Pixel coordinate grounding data
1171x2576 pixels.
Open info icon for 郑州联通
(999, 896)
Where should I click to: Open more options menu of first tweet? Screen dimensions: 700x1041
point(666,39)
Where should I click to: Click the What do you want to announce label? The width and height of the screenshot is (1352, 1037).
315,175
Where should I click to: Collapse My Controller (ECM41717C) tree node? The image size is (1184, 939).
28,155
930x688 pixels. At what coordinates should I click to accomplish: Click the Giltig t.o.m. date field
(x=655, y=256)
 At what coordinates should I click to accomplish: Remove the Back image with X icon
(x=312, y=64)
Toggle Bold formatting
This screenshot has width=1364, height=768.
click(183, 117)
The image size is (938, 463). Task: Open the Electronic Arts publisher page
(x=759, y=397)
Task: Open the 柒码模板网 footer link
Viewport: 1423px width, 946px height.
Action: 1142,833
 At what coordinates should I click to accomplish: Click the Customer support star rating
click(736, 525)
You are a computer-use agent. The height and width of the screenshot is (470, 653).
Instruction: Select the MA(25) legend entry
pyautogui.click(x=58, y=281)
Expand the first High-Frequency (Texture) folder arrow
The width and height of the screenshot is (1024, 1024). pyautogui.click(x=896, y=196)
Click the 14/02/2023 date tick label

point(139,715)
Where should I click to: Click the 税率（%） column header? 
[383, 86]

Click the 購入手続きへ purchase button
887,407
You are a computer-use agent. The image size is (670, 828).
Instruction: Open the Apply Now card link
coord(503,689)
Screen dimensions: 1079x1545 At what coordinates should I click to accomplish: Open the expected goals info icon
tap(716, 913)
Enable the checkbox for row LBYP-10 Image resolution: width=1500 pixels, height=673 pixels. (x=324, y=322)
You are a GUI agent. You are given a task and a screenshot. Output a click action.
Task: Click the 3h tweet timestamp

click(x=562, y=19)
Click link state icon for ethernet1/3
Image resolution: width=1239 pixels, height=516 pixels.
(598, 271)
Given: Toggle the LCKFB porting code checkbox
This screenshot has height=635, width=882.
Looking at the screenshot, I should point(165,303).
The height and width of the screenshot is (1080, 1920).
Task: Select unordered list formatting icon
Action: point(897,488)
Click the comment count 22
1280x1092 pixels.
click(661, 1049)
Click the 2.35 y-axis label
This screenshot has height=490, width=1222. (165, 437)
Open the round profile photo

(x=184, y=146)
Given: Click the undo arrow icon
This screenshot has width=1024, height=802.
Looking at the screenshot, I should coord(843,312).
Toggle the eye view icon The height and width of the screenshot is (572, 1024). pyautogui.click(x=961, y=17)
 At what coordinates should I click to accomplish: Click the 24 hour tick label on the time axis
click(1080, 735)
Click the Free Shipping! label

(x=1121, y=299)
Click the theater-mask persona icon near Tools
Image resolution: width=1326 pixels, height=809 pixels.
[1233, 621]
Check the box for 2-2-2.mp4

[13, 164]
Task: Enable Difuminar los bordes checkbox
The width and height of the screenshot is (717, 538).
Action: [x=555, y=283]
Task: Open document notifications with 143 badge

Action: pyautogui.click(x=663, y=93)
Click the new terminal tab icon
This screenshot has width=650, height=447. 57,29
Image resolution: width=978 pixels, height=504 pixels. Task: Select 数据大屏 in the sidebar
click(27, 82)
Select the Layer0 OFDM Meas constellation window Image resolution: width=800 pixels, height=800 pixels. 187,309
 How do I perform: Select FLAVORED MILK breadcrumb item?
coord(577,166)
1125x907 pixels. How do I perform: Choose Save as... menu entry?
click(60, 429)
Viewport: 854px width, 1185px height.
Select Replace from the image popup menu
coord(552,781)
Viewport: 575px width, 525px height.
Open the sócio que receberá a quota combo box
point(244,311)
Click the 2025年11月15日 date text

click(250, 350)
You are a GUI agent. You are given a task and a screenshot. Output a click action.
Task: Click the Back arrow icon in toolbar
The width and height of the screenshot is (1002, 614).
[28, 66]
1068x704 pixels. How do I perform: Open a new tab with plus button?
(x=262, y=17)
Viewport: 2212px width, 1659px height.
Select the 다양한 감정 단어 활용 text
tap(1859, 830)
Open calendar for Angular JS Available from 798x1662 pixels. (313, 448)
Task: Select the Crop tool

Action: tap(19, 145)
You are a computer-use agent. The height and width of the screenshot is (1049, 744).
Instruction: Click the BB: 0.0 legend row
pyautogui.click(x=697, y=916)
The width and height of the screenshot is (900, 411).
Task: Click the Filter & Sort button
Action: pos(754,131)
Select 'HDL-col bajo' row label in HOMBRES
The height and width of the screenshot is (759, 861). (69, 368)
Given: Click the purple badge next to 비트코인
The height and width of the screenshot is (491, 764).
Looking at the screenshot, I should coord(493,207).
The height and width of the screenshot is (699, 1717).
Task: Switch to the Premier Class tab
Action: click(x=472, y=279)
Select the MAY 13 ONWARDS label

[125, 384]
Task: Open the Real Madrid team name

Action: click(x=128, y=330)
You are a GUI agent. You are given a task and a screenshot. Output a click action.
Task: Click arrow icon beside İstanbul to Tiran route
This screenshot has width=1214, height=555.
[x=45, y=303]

*TASK TO COMPLETE:* Could you reproduce, exactly, every line above from the line with "Click link state icon for ethernet1/3" to the line with "Given: Toggle the LCKFB porting code checkbox", and no other line? Both ends count.

*EXERCISE SOLUTION:*
Click link state icon for ethernet1/3
Image resolution: width=1239 pixels, height=516 pixels.
(598, 271)
Given: Toggle the LCKFB porting code checkbox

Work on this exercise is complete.